Yankzz
Yankzz

Reputation: 41

python webscraping with selenium repeating certain process

i try to scrape the contact data from companies from this website:

https://de.statista.com/companydb/suche?idCountry=276&idBranch=0&revenueFrom=-1000000000000000000&revenueTo=1000000000000000000&employeesFrom=0&employeesTo=100000000&sortMethod=revenueDesc&p=4

I can do this with the following Code:

from selenium import webdriver
from selenium.webdriver.common.keys import Keys
from selenium.webdriver.common.by import By
from selenium.webdriver.support.ui import WebDriverWait
import pandas as pd
import time
from selenium.webdriver.common.by import By
from selenium.webdriver.support import expected_conditions as EC

company_list= [] #create empty list

driver = webdriver.Chrome('/Users/rieder/Anaconda3/chromedriver_win32/chromedriver.exe') #define driver

driver.get('https://de.statista.com/companydb/suche?idCountry=276&idBranch=0&revenueFrom=-1000000000000000000&revenueTo=1000000000000000000&employeesFrom=0&employeesTo=100000000&sortMethod=revenueDesc&p=1') # open Website

driver.find_element_by_id("cookiesNotificationConfirm").click(); #accept cookies

driver.find_element_by_xpath("//*[@id='content']/section[3]/div/div/form/div/div[2]/div[2]/table/tr[2]/td[1]/a").click(); #click on the first company namelink

contact_data = WebDriverWait(driver, 20).until(EC.visibility_of_all_elements_located((By.XPATH, "/html/body/div[3]/div[4]/section[6]/div/div[2]/div[2]/div/div"))) #get the contactdata from the company you chose before

for cn in contact_data:
    company_list.append(cn.text) # this stores the text in the list

driver.back() #navigate to previous site

time.sleep(5) #wait for the pop-up window to appear

driver.find_element_by_xpath("/html/body/div[15]/div[3]/div[3]/div[1]/button[1]").click(), #deny the websites popup

time.sleep(5) #wait for the popup to vanish

driver.find_element_by_xpath("//*[@id='content']/section[3]/div/div/form/div/div[2]/div[2]/table/tr[3]/td[1]/a").click(); #click on the next company namelink

contact_data2 = WebDriverWait(driver, 20).until(EC.visibility_of_all_elements_located((By.XPATH, "/html/body/div[3]/div[4]/section[6]/div/div[2]/div[2]/div/div"))) #get the contactdata from the company you chose before

for cn in contact_data2:
    company_list.append(cn.text) # this stores the text in the list

print(company_list) #show the list

My Output is this:

['GUTex GmbH\nGerhard-Unland-Str. 1\n26683\nSaterland\nDeutschland', 'Robert Bosch GmbH\nRobert-Bosch-Platz 1\n70839\nGerlingen\nDeutschland']

Problem:

I want, that my code does this to the whole list on page 1 and then goes on on the next page and do it again. This shall go on until I have for example 100 adresses in the list. I would do this with a "while loop" but my xpaths for finding the adress are too specified, so it would always loop the same companies.

Thanks a lot inbefore

Upvotes: 0

Views: 184

Answers (2)

Yankzz
Yankzz

Reputation: 41

Thanks to Dilip Meghwals comment above i could finish my Code:

from selenium import webdriver
from selenium.webdriver.support.ui import WebDriverWait
from selenium.webdriver.common.by import By
from selenium.webdriver.support import expected_conditions as EC
import pandas as pd
import time

company_list= [] #create empty list

count = 25

chrome_options = webdriver.ChromeOptions()

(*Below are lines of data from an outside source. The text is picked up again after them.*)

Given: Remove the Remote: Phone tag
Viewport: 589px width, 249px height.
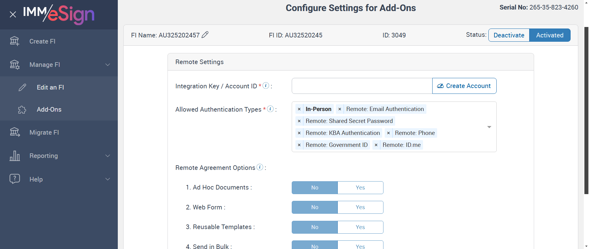Looking at the screenshot, I should point(388,133).
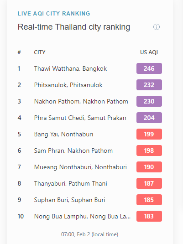This screenshot has height=244, width=183.
Task: Click the LIVE AQI CITY RANKING heading
Action: (x=54, y=14)
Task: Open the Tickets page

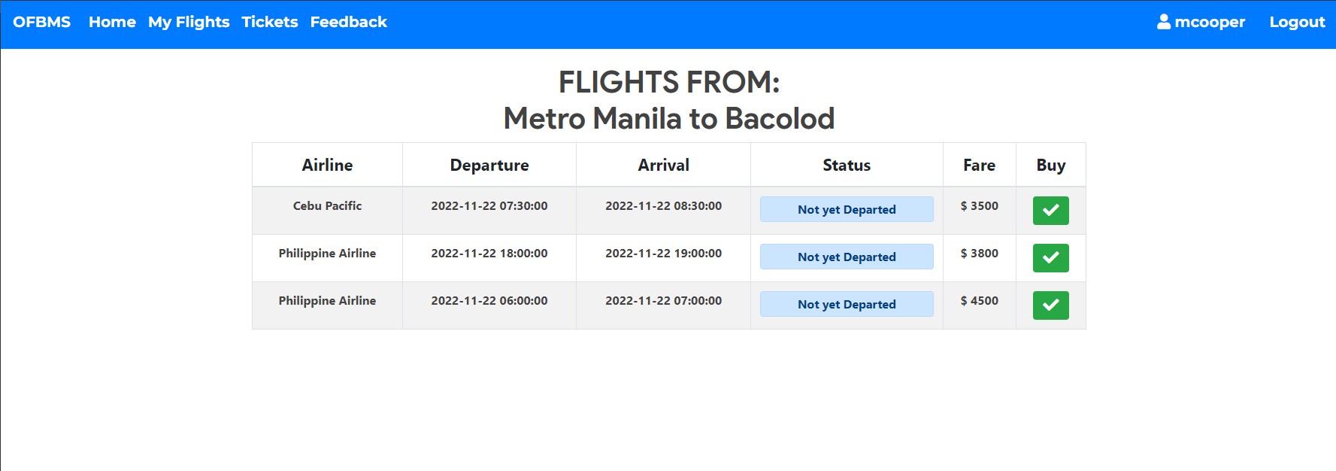Action: pos(270,22)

prefs = {"profile.default_content_setting_values.notifications" : 2}

chrome_options.add_experimental_option("prefs",prefs)

driver = webdriver.Chrome('/Users/rieder/Anaconda3/chromedriver_win32/chromedriver.exe', chrome_options=chrome_options) #define driver

driver.get('https://de.statista.com/companydb/suche?idCountry=276&idBranch=0&revenueFrom=-1000000000000000000&revenueTo=1000000000000000000&employeesFrom=0&employeesTo=100000000&sortMethod=revenueDesc&p=1') # open Website

if len(driver.find_elements_by_id("cookiesNotificationConfirm")) > 0:
    driver.find_element_by_id("cookiesNotificationConfirm").click();  # accept cookies


    while len(company_list) < 1000:
            
            WebDriverWait(driver, 20).until(EC.element_to_be_clickable((By.XPATH, '//table[@class="zebraTable zebraTable--companies"]//td[1]')))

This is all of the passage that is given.